Феник опешил: ага, так вот тут в чем дело! А тогда нечего колебаться и надо скорее перебираться в город. Что, разве он лыком шит?.. А Клеон, уже забыв его, своим зычным голосом орал на какого-то захудалого софиста: всех их надо, клянусь Зевсом, вымести из города вон, а то так и поотрубать их головы с их богохульным языком…
— Халали!.. Эвоэ…
Фидиас, томившийся в своей темнице, слышал и эти веселые клики, и торжественные пэаны, и ему было больно. Еще больнее было бы ему, если бы болезнь не подтачивала его силы. Иногда он впадал в какое-то сонное состояние, когда вся земля и все дела ее становились ему совершенно безразличны…

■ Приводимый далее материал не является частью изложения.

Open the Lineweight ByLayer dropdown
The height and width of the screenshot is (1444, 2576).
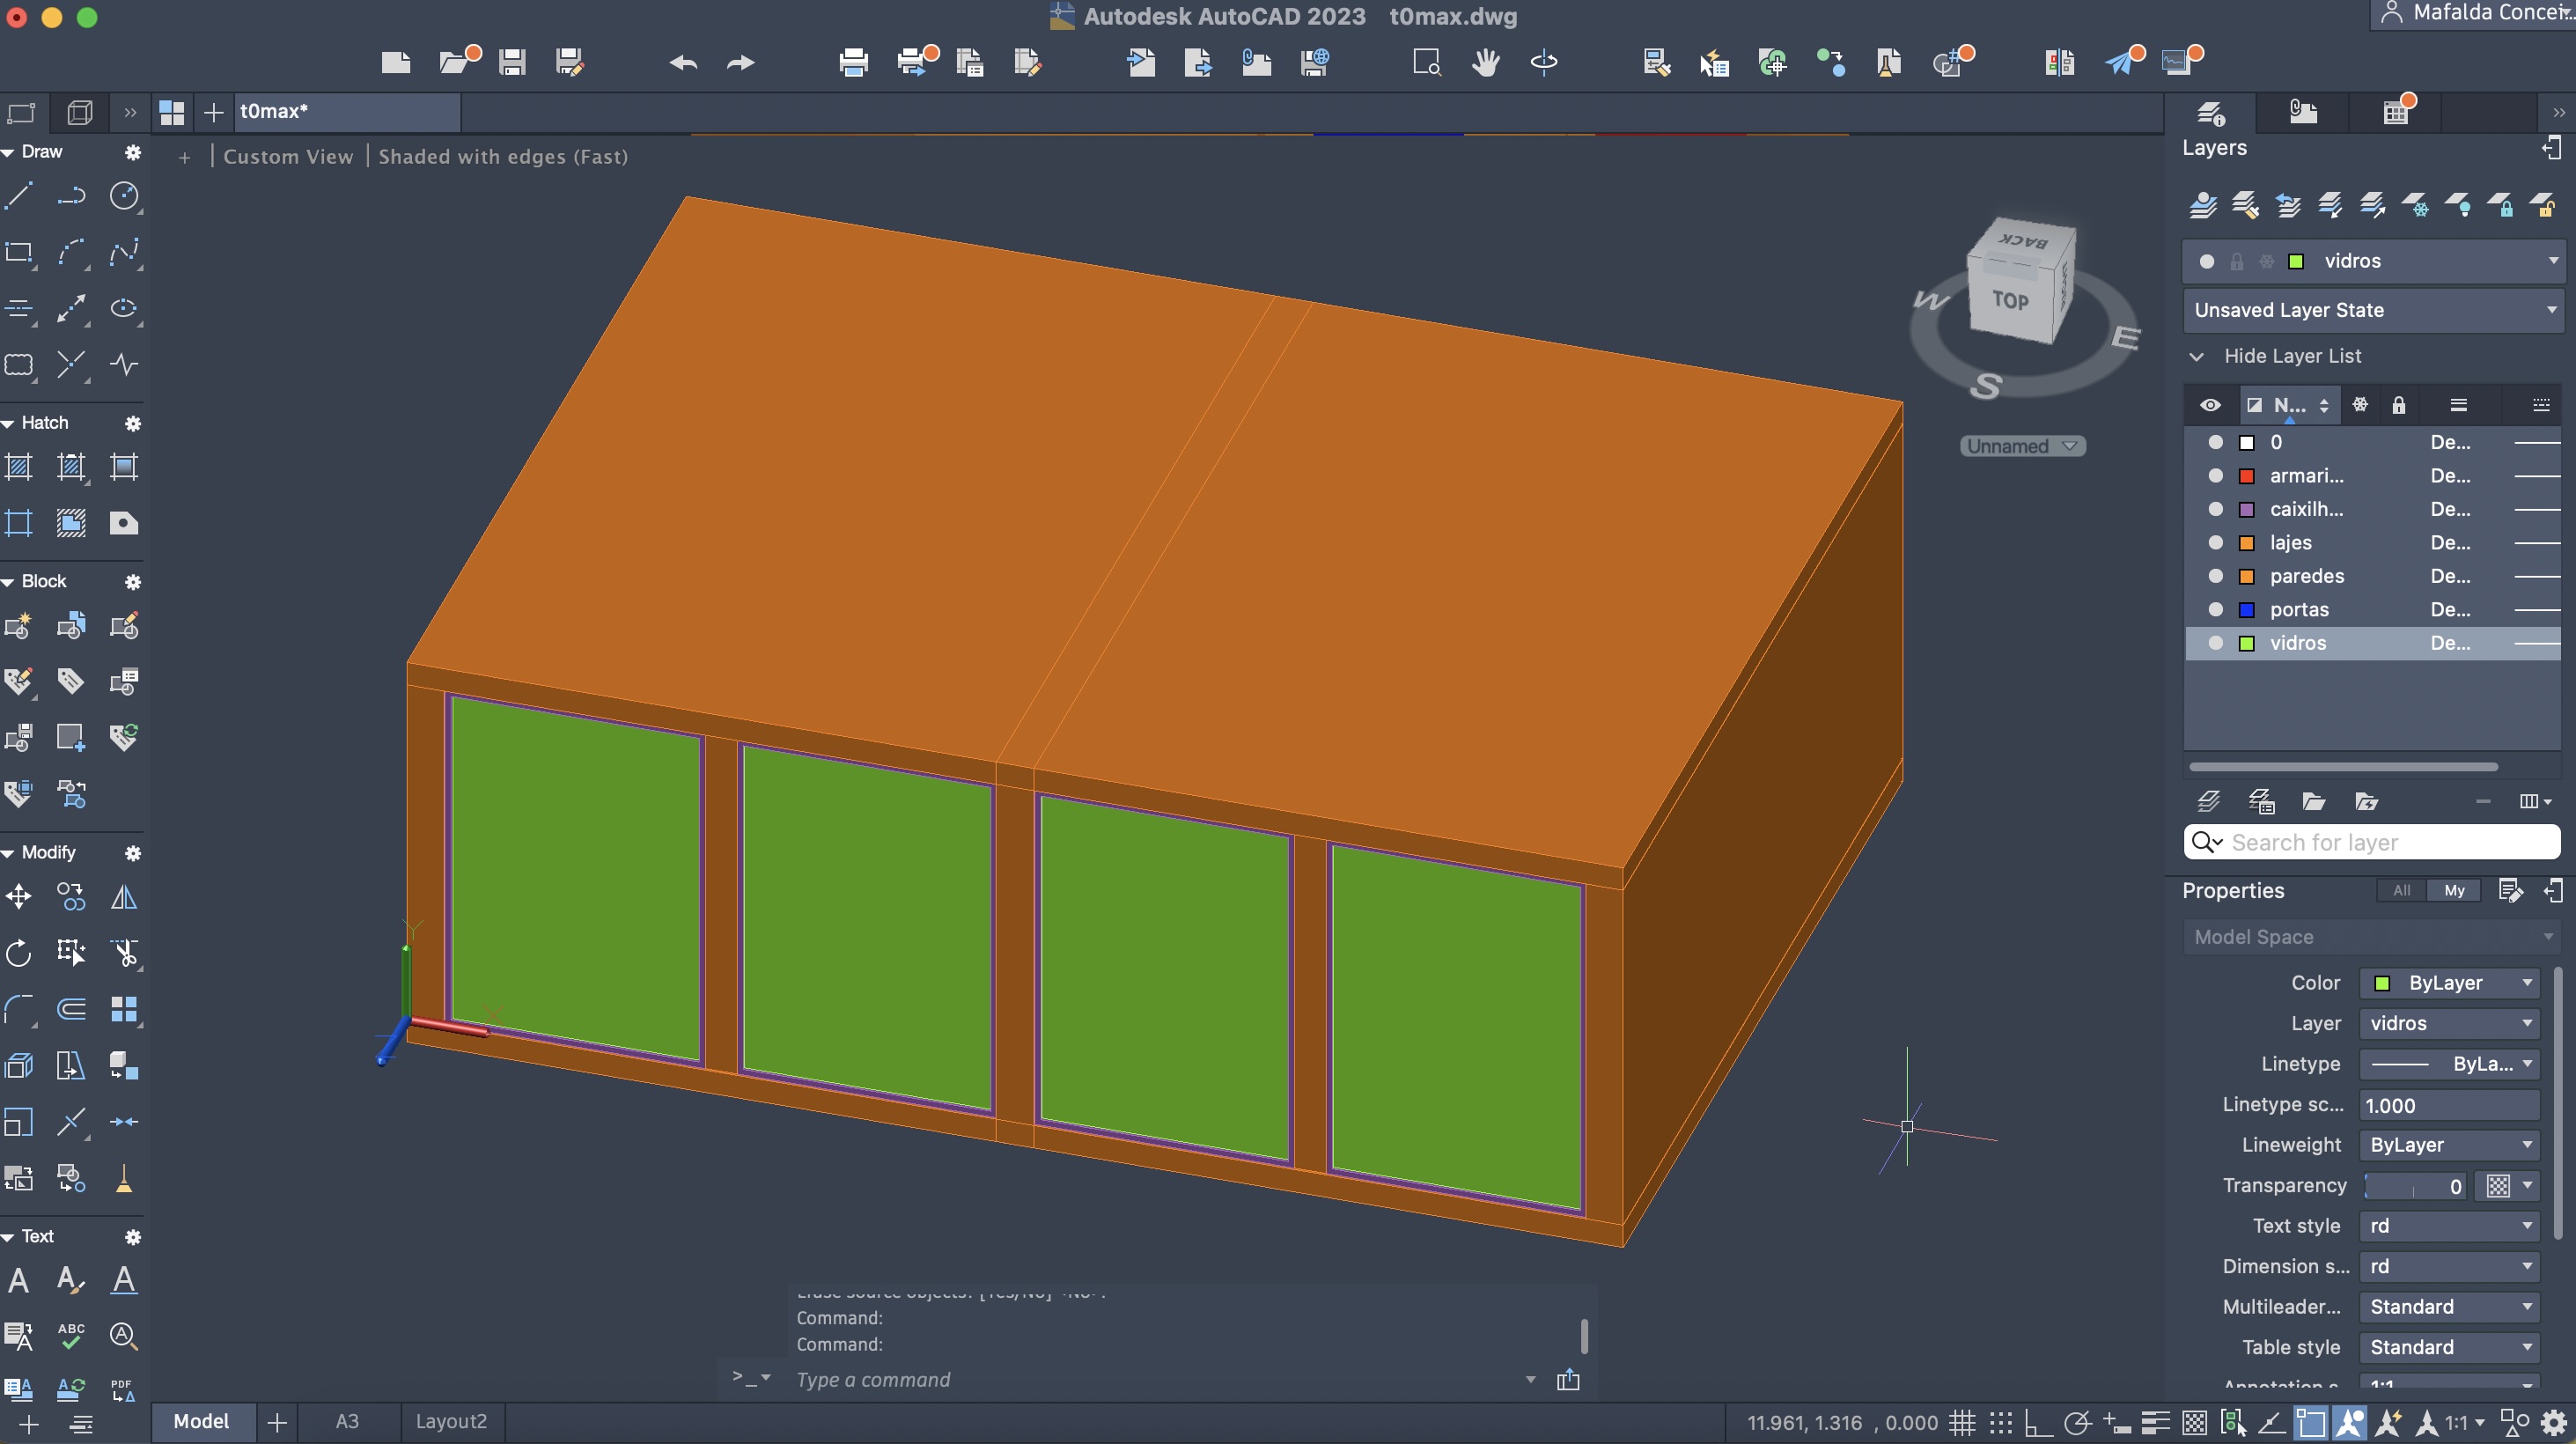click(2448, 1145)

Сократ же с близкими все ходил среди богомольцев и пользовался всяким случаем, чтобы сеять разумное, доброе, вечное. Он утверждал перед подгулявшими селяками, что добродетель тождественна с знанием — в противном случае нам пришлось бы признать добродетель за теми людьми, где о ней не может быть и речи: если, например, человек в припадке помешательства совершает геройские поступки, то какая же тут добродетель? Мы не можем считать хорошим математиком того, кто случайно угадал, что пятью пять это двадцать пять.

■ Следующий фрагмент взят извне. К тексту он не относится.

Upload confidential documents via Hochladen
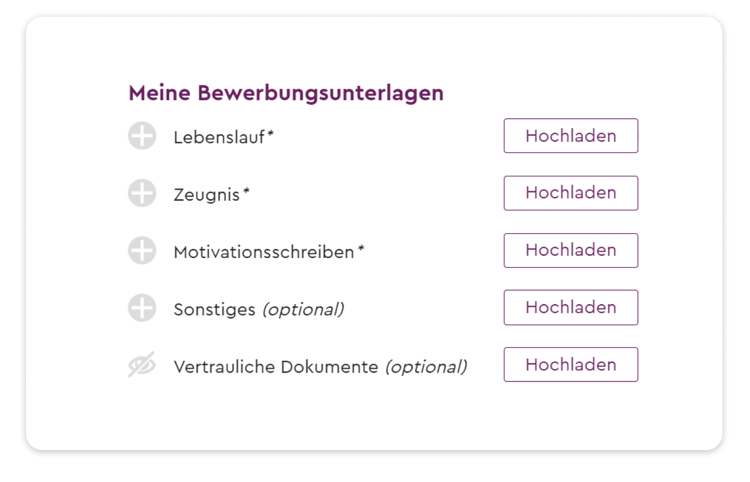750x482 pixels. (571, 365)

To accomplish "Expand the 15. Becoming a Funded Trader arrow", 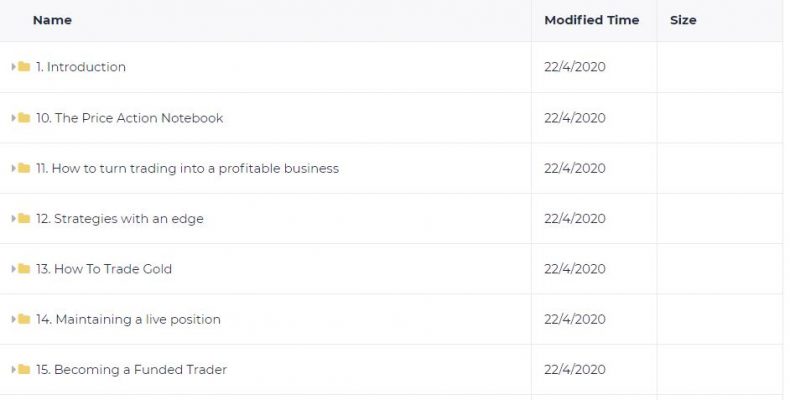I will (14, 370).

Селяки одобрительно кивали головами. Добродетель их мало занимала на празднике Великих Панафиней, но им приятно было тонкое обхождение курносого афинянина: сразу видно, что столичная штучка!

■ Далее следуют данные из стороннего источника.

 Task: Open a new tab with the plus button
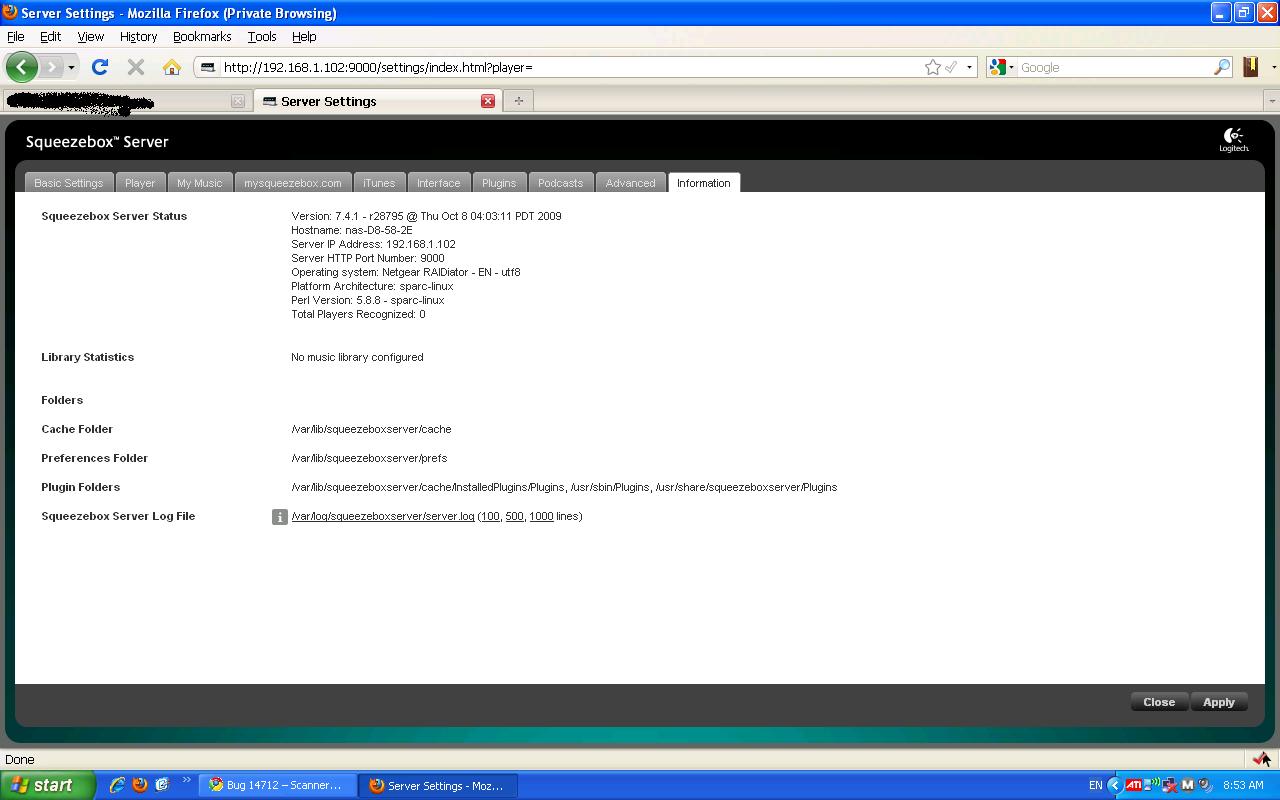point(518,100)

И оглушали со всех сторон торговцы:
— А вот сандалии, граждане, из самой лучшей кожи: сносу нет!.. Вот оливки замечательные!.. Покупайте, граждане, рыбку солененькую с Понта, а то всю сейчас распродам и вам ничего не останется…
XVI. СТИХ ПИНДАРА
Фидиас умирал. Отцы отечества готовы были бы выпустить его, но не хотелось расписаться в своей нечистоплотности и дряблости: ни один из них не верил в его виновность. Но что же скажет тогда народ афинский? И его держали за решеткой. Тюремщикам же был дан тайно приказ не препятствовать его друзьям бывать у него сколько им только заблагорассудится. Первым воспользовался этим Гиппократ, который, осмотрев больного, сейчас же пошел к архонту-базилевсу и твердо сказал: тюрьма убивает Фидиаса — его надо немедленно выпустить на солнце и отправить в Эпидавр на поправку: «Ответственность огромная, архонт-базилевс: Фидиас это Фидиас!..» Те смутились, забегали и не знали, что делать. Своя рубашка к телу все же ближе. За Гиппократом пришли и все, но Фидиас смотрел на них так, как будто они были стеклянные, насквозь, и не видел их точно и только с большим усилием поддерживал беседу с ними. Дорион чаще других бывал у Фидиаса и Фидиасу было с ним лучше, чем с другими: Дорион и молчал как-то особенно хорошо. И тихо было его худощавое, задумчивое лицо с глазами, в которых ходили отсветы его больших дум…
И вот раз, в сиреневых сумерках, когда Дорион сидел так у больного, на каменной скамье, вырубленной в стене, а Фидиас лежал и смотрел в низкий, закоптелый, невыносимо тяжелый потолок и что-то перебирал в душе, за решетчатой дверью послышались потушенные голоса, шелест женского платья, и стражник — он был из скифов, короткий, кривоногий, с плоским и грубым лицом и прямыми волосами — отворил железную дверь и на пороге остановилась стройная женская фигура, закутанная в пеплос. Фидиас с усилием перевел на нее свои лучистые теперь глаза: кто это?.. Сердце трепетно уже подсказывало ответ, но это было невероятно. Он приподнялся на локте… А Дорион, вглядевшись в сумраке в это прекрасное, бледное лицо, быстро встал: вся его душа вдруг запылала пожаром, так, что, человек совсем не пугливый, он перепугался: точно в яркой вспышке молнии ему открылось сокровенное, что он давно прятал в сердце даже от самого себя, о чем он старался никогда не думать, а когда невольно думал, то страдальчески хмурил брови и все же думы обрывал.